Als Schwarzer Gardis kann ich in War aber wie folgt spielen:

Ich renne durch ein Gebiet mit möglichst vielen Nahkämpfern. Diese ziehe ich zusammen und lass sie auf mich einschlagen. Dadurch bekommen ich Hass, meine Klasseneigenschaft, mit dem ich dann Spezialangriffe ausführen kann. Unter anderem ein Flächen angriff der alle Feinde vor mir trifft (30Ft Reichweite). Soweit so gut, doch nun kommt das fragwürdige, ich kann als Tank gut 10-15 oder noch mehr Feinde aushalten und auch umbringen. Ja dadurch das ich alle mit dem gleichen Schaden treffe bin ich sogar effektiver, je mehr Feinde ich aufeinmal an mich binde. Oder umgedreht, wenn mich nur ein Feins schlägt bekomme ich nur sehr wenig Hass und brauche sogar länger wie wenn ich bei 10 Feinden unter Dauerhass stehe. Da keiner der Mobs irgendeine besondere Taktik benötigt macht das diese Art zu Leveln zur einzig Effektiven (PvE Variante). Dabei muss ich aber nur einen einzigen Knopf drücken (ok noch einen um den Str. Buff zu bekommen). 

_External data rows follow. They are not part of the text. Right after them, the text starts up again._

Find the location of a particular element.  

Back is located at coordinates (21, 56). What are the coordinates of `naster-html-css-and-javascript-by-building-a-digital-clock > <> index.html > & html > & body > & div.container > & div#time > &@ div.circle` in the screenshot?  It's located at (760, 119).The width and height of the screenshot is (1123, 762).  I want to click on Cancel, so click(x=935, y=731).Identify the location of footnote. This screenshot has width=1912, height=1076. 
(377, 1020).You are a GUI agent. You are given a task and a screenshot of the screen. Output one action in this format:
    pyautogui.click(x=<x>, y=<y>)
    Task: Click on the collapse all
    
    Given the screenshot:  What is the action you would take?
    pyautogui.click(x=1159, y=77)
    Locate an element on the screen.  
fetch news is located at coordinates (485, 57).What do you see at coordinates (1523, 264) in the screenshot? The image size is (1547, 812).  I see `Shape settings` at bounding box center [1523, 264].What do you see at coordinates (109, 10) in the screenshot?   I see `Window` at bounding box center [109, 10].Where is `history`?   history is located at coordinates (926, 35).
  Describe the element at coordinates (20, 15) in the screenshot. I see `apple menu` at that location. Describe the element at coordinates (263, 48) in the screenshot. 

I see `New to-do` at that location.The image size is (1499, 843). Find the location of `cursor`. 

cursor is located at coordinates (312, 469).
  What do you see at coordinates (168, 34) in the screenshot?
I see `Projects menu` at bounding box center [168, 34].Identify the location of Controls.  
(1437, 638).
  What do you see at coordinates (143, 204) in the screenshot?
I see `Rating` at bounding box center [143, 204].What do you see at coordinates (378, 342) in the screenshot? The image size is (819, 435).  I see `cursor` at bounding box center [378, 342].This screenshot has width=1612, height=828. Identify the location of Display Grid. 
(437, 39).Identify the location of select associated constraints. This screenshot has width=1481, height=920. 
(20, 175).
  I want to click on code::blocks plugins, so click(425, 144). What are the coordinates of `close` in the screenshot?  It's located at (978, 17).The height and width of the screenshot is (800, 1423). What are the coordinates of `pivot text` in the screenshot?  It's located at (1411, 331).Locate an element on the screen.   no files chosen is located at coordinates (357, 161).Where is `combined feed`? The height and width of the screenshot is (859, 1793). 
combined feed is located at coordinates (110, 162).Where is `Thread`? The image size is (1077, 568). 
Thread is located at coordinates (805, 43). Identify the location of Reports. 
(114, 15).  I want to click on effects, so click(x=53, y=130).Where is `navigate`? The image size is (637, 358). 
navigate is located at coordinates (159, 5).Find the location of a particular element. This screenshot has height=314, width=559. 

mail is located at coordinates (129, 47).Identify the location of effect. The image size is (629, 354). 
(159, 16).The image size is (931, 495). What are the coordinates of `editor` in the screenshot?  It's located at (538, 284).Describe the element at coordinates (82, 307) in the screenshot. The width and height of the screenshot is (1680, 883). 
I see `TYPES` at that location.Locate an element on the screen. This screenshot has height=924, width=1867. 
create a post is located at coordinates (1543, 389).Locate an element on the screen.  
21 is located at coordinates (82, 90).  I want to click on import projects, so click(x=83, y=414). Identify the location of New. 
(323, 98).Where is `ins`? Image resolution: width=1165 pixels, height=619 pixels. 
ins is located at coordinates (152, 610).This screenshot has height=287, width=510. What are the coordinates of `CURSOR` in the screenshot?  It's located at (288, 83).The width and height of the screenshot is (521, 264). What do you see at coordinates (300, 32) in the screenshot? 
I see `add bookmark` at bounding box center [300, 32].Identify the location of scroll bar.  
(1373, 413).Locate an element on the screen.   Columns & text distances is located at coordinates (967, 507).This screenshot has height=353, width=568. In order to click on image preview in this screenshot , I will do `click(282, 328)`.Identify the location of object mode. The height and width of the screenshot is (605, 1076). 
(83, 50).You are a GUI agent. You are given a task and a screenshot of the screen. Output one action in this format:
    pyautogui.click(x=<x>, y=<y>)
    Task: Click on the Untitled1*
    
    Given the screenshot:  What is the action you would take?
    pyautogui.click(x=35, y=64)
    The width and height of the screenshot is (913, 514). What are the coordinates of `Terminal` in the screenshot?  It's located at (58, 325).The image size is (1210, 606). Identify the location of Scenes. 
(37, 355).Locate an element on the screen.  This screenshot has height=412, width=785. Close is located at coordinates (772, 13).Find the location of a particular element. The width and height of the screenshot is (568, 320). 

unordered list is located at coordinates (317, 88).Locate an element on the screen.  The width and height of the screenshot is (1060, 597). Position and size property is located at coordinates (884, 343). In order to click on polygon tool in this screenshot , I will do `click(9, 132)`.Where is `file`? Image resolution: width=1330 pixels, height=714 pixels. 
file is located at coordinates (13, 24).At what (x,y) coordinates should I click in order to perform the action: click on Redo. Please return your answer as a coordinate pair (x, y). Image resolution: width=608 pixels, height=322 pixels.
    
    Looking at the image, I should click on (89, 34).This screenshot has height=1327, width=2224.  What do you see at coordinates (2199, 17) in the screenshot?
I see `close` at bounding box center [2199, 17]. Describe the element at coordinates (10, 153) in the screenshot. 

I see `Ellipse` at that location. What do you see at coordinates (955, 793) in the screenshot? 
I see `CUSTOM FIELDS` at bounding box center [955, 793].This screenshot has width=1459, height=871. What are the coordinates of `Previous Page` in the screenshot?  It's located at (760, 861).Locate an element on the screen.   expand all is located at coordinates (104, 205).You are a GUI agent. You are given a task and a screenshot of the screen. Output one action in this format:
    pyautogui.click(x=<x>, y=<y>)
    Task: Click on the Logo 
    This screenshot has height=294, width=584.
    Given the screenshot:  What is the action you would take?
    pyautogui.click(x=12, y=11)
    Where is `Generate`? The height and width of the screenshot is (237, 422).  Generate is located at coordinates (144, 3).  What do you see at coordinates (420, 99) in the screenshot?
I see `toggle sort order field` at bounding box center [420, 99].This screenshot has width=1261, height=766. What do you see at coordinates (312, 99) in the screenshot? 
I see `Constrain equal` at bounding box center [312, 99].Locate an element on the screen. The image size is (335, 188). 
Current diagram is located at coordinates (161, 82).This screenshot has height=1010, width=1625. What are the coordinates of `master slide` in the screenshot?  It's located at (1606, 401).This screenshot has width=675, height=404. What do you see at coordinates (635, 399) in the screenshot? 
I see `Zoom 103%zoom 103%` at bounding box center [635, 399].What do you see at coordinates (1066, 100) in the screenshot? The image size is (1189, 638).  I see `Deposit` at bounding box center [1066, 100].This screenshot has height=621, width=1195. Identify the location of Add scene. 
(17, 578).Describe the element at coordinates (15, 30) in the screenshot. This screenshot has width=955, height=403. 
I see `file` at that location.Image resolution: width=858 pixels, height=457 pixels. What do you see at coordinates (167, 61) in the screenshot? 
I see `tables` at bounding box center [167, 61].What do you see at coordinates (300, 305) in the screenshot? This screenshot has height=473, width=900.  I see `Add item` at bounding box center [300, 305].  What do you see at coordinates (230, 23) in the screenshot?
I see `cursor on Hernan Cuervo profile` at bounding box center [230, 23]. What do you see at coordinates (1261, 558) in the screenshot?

Auch mit Fernkämpfern verhält es sich ähnlich, ich renne durch alle durch, gehe um einen Baum, ziehe sie zusammen und dann bleiben sie bei mir bis sie tot sind oder weg rennen. Was uns zu dem Punkt bringt das wegrennen in dem Spiel irgendwie total sinnbefreit ist. Der Mob rennt weg und wenn er nicht wegen irgendeinem Fehler despawnt und wieder Leben bekommt, kommt er einfach zurück und lässt sich töten. Ich muss nur da stehen und warten. In WoW hätte ich Angst haben müssen das er beim wegrennen noch Hilfe holt und ich dann vielleicht ein paar mehr Gegner am Hals habe, aber nicht hier. Auch kann ich in 90% der Fälle einfach einen Mob aus der Gegnergruppe schießen ohne das es die 5 anderen interessieren würde. In Instanzen funktioniert es aber plötzlich das die Feinde zusammen kommen.

Mir geht es jetzt nicht darum das ich das PvE von WoW 1zu1 in War haben möchte, ganz im Gegenteil, aber mir würde das Feeling das man in WoW beim Questen hatte besser gefallen. Da es mehr abwechslung bringt und man nicht von Level 1-40 das selbe PvE hat, denn irgendwie bekämpft man immer die selben standard Mobs. Eventuell würde es schon Abhilfe schaffen wenn man hin und wieder einen stärkeren Feind wie einen Riesen oder einen Oger einbaut den man zwar auch alleine platt bekommt aber halt nicht so einfach.


----------



## Teal (5. Juli 2009)

Die Immunity-Timer sind bei der Destro atm bugged, wenn ich nicht irre. Somit...


----------